Recorded data START
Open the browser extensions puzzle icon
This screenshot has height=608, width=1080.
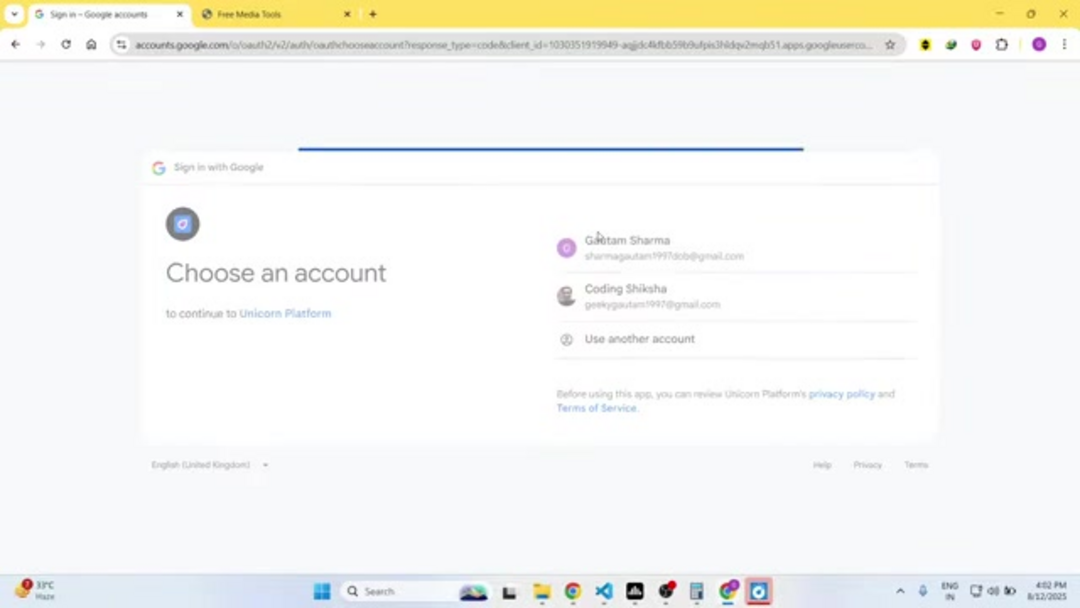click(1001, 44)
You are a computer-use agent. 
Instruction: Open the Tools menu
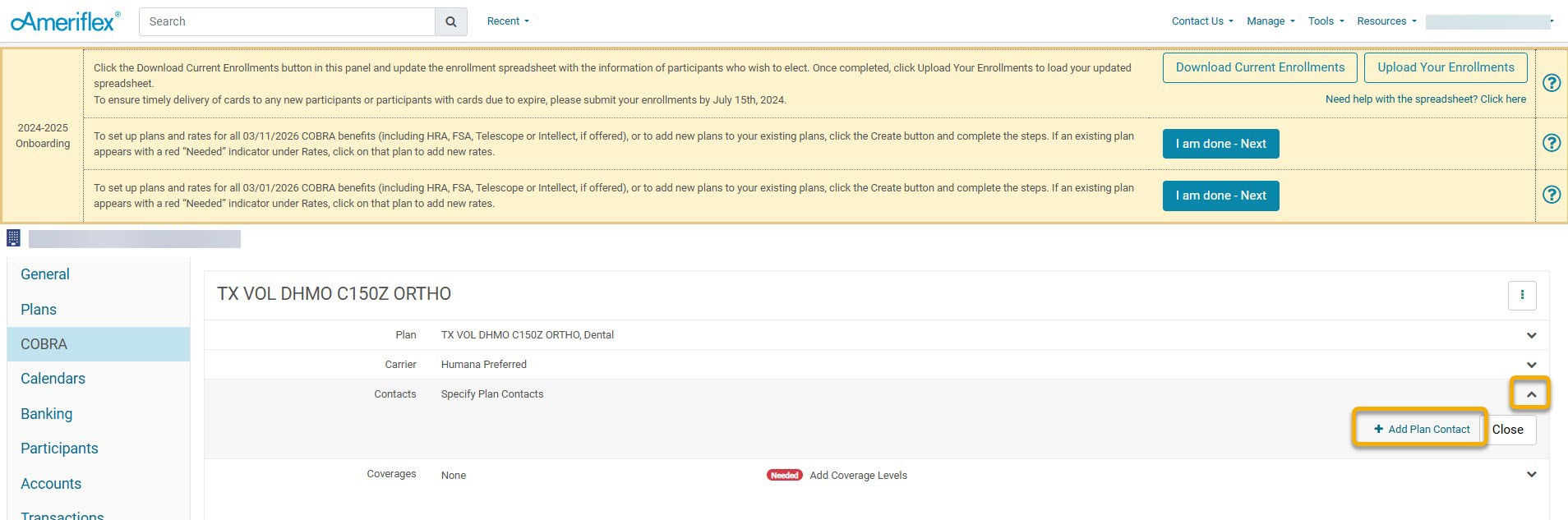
Recorded data END
*What is required*: Search the entries for the word "Open" and copy every line that holds it.

*Answer to this problem*:
Open the browser extensions puzzle icon
Instruction: Open the Tools menu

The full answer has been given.